Reading text:
::::
Funny My Ass

    1. Some things are better forgotten than lost.

    2. Love doesn’t change you. It reveals things you never knew.

    3. Until she stops hating you, she’s still in love with you.

    4. Women hunger. Men just want to be fed.

    5. Until you escape the chatter, you can’t hear the voices.

    6. How Many Birds Have You Watched Dance Today?

      “Why can’t we all just stop and look at each other?” cried Emily’s ghost in Thornton Wilder’s “Our Town,” when she came back, as a spirit, on her birthday, an ordinary day like this one so chockful of beauty and poignancy she could not bear it.”

      The above is from a clipping I saved from a newspaper article about 15 years ago. It’s yellowed and I don’t know who wrote it. I have it taped on the inside of the kitchen cabinet where I keep my coffee cups so I can see it every morning. I placed it there to remind myself of a very important life lesson I learned while attending a local theater production of “Our Town”. It’s a lesson I buried, but have recently dug up.

      I’ll never forget that play. That sweet amateur production full of mediocre actors made me look at life differently. The first act was unbearably boring. I thought to myself that this was the worst play I had ever seen. There was barely a plot to speak of and it moved so slowly I had to fight to keep myself awake. Then it happened.

      A character in the play unexpectedly dies. She spent the next act sitting on a folding chair while the entire first act was reacted. The difference though was that during the second act the audience hears her thoughts. Her “spirit” is speaking to her past self. It took but a moment to realize the significance and almost painful beauty of what I was seeing and hearing. That boring, mundane, little life of a boring, mundane, little existence was so full of unimagined joy and beauty. The problem though was that when she was living it she couldn’t see it. She had to die to realize the utter beauty and deep love that surrounded her on a daily basis.
::::
Listed records:
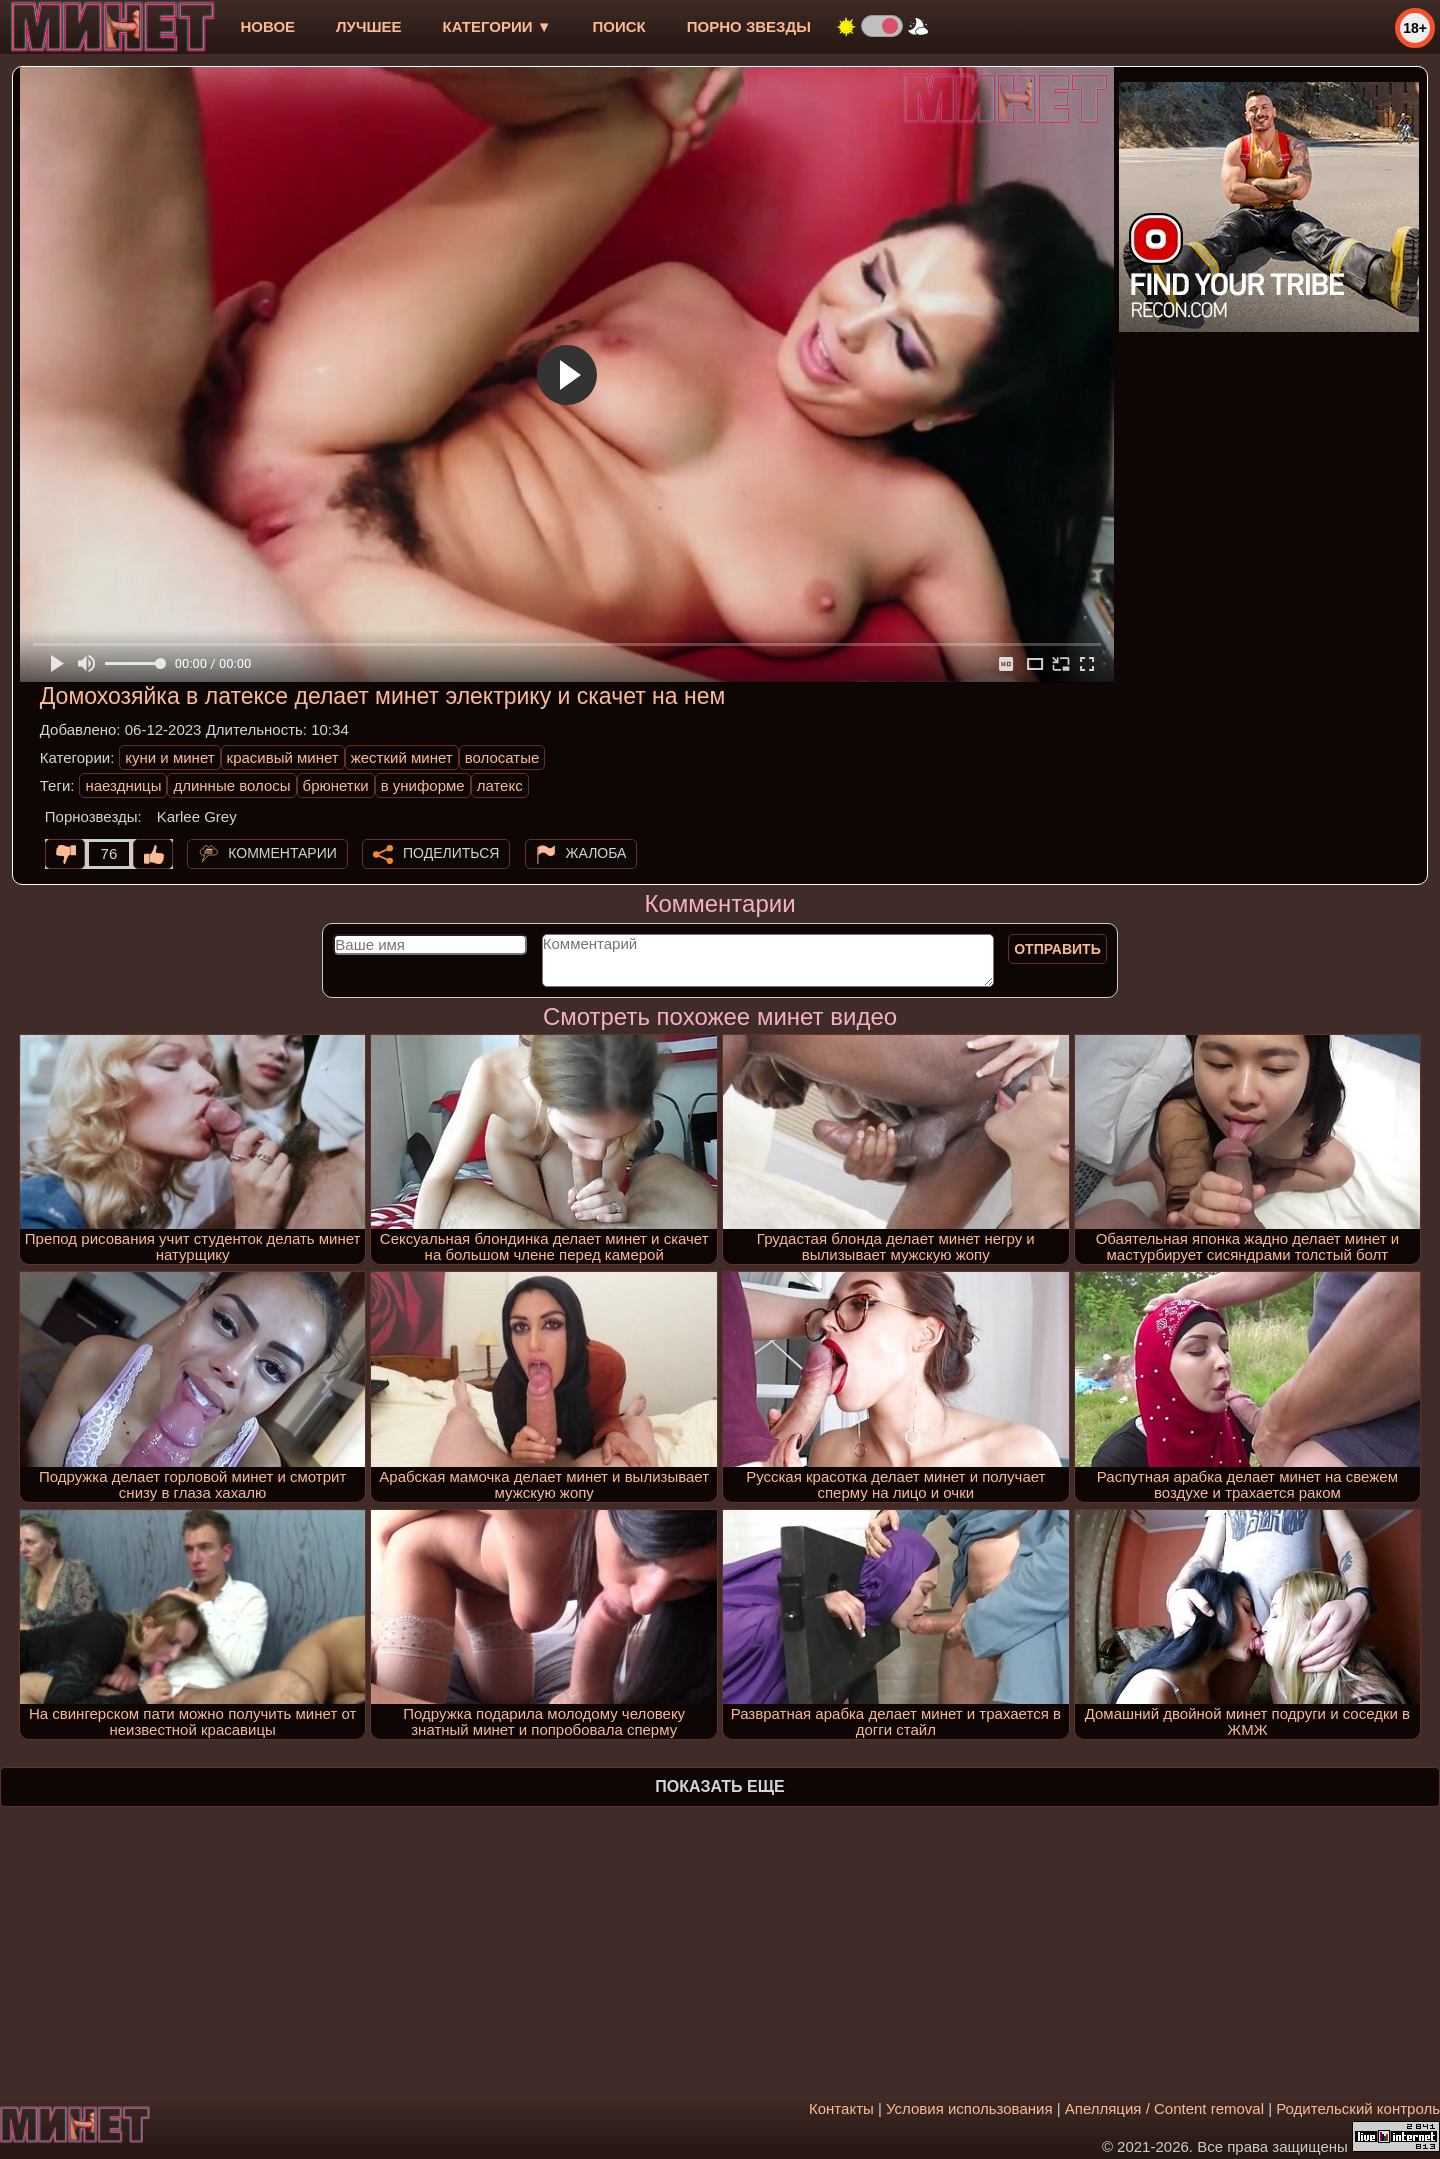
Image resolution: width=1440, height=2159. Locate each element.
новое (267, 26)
::::
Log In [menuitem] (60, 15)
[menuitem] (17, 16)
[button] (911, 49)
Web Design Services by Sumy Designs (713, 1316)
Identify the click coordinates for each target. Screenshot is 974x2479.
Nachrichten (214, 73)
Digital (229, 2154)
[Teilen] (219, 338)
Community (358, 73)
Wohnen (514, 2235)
::::
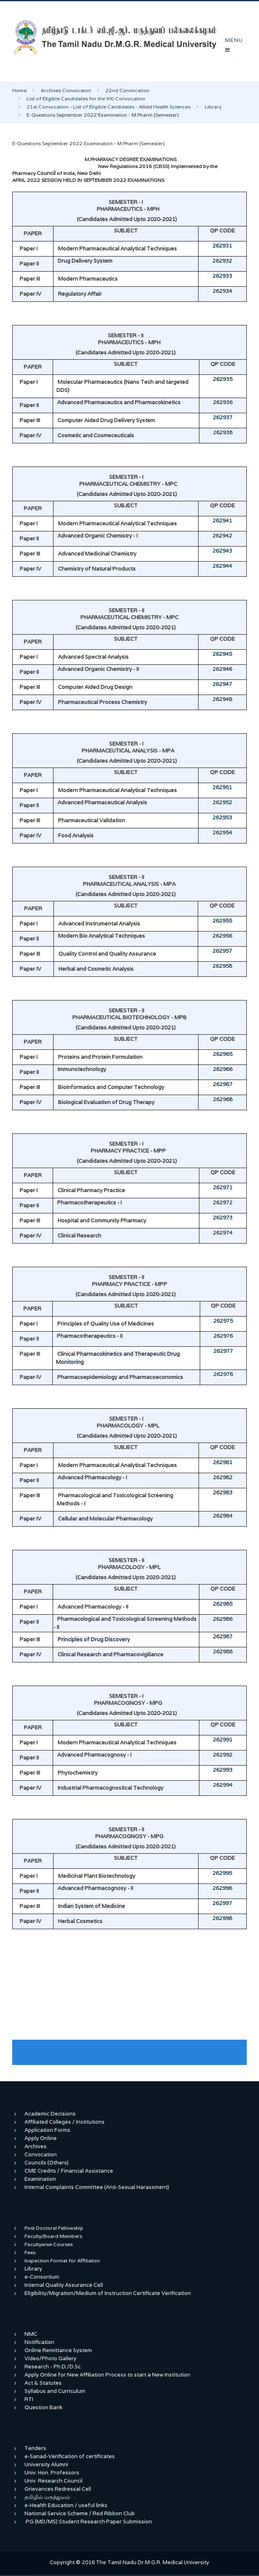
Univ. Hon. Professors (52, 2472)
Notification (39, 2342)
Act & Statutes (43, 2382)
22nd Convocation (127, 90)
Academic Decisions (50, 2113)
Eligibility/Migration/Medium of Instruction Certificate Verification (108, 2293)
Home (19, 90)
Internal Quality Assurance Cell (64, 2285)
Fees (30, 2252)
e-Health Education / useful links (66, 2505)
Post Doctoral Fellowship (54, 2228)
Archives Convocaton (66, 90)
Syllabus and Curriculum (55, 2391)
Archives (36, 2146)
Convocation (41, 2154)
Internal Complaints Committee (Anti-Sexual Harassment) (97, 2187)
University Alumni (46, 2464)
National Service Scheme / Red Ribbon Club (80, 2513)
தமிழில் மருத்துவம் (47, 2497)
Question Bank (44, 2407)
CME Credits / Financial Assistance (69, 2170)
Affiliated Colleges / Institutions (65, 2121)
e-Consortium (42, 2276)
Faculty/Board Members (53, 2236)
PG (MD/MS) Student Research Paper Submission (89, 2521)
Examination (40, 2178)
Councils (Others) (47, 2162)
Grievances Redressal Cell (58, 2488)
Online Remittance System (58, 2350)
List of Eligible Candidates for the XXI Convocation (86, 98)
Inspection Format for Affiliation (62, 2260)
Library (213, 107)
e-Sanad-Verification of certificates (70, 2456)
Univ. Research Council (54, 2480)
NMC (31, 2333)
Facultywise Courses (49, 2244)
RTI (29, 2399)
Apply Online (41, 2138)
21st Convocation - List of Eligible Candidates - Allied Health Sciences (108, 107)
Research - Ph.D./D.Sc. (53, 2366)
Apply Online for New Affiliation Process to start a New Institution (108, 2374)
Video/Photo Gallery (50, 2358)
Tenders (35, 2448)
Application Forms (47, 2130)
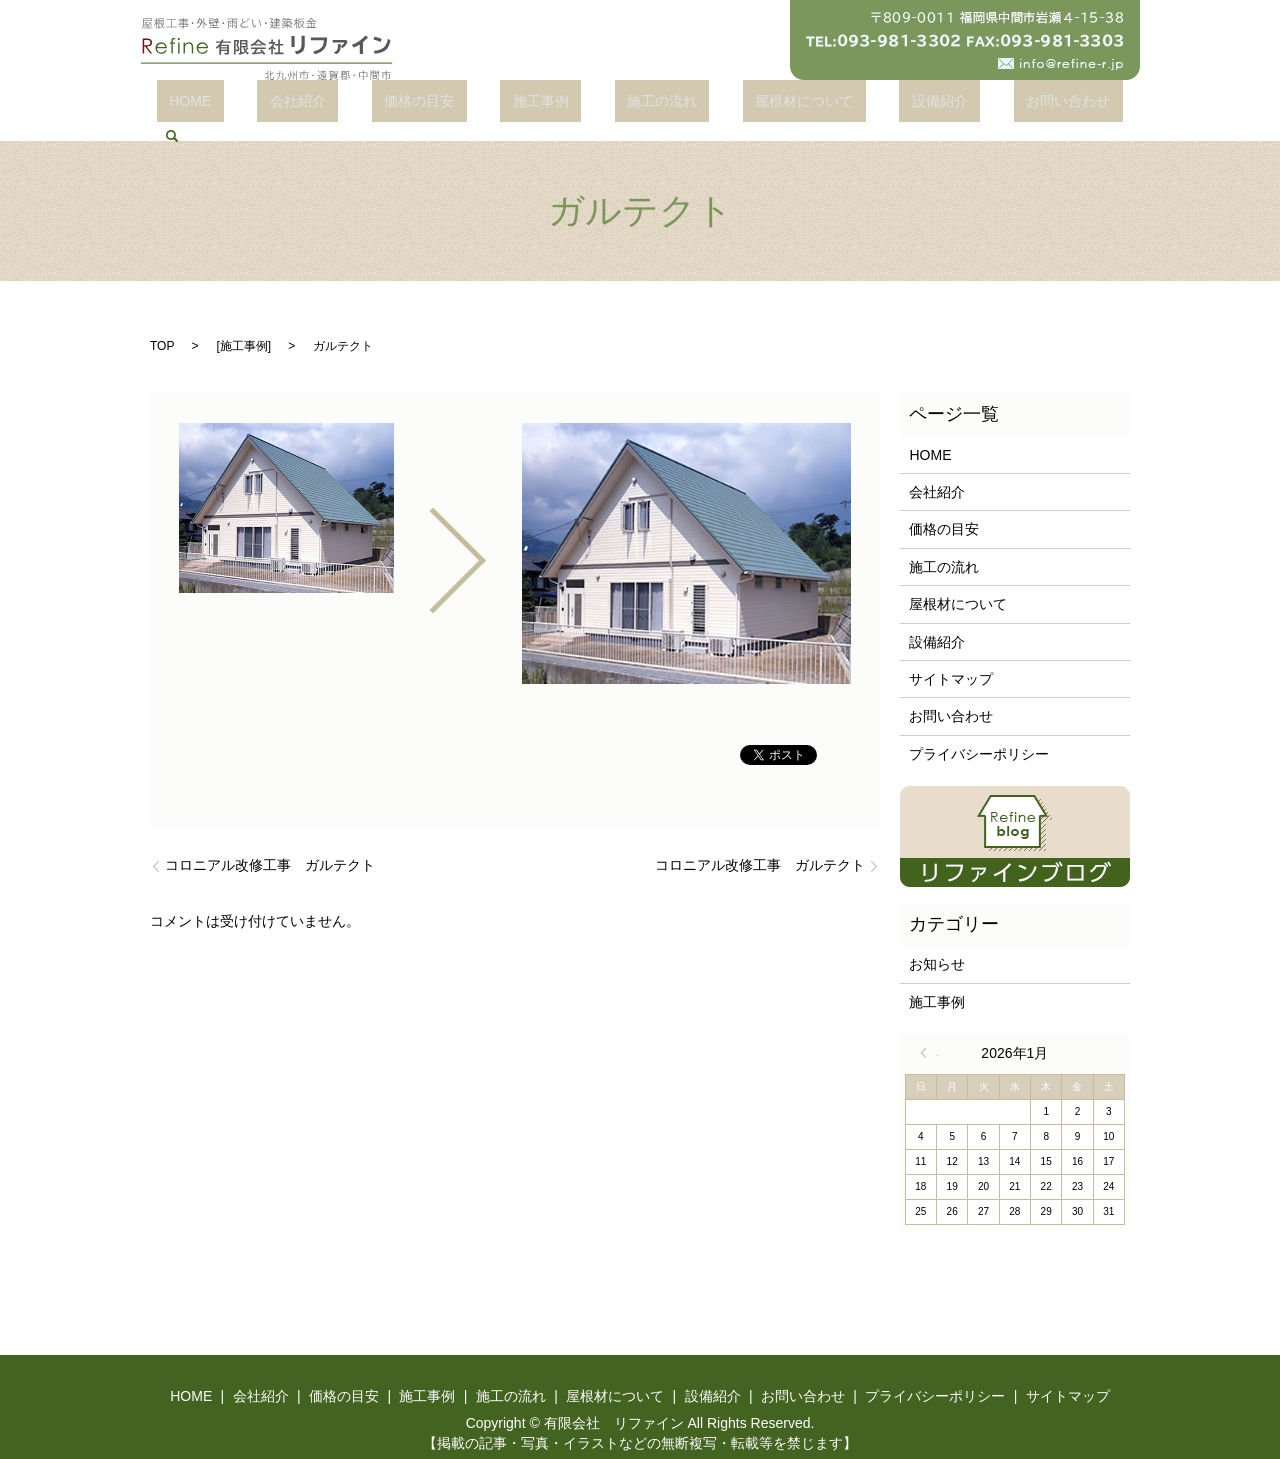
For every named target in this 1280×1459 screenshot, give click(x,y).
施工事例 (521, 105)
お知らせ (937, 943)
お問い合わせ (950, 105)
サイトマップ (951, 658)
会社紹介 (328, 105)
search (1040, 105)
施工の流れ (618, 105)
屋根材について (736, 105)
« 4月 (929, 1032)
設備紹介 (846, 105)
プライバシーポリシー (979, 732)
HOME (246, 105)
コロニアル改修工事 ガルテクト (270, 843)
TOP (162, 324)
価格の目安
::::
What you are asked to do:
Reproduce word for word the passage of the reading text starting with "Funny My Ass" and going on through "Watched Dance Today?". Rely only on the reading text and not on the data.

Final result:
Funny My Ass

    1. Some things are better forgotten than lost.

    2. Love doesn’t change you. It reveals things you never knew.

    3. Until she stops hating you, she’s still in love with you.

    4. Women hunger. Men just want to be fed.

    5. Until you escape the chatter, you can’t hear the voices.

    6. How Many Birds Have You Watched Dance Today?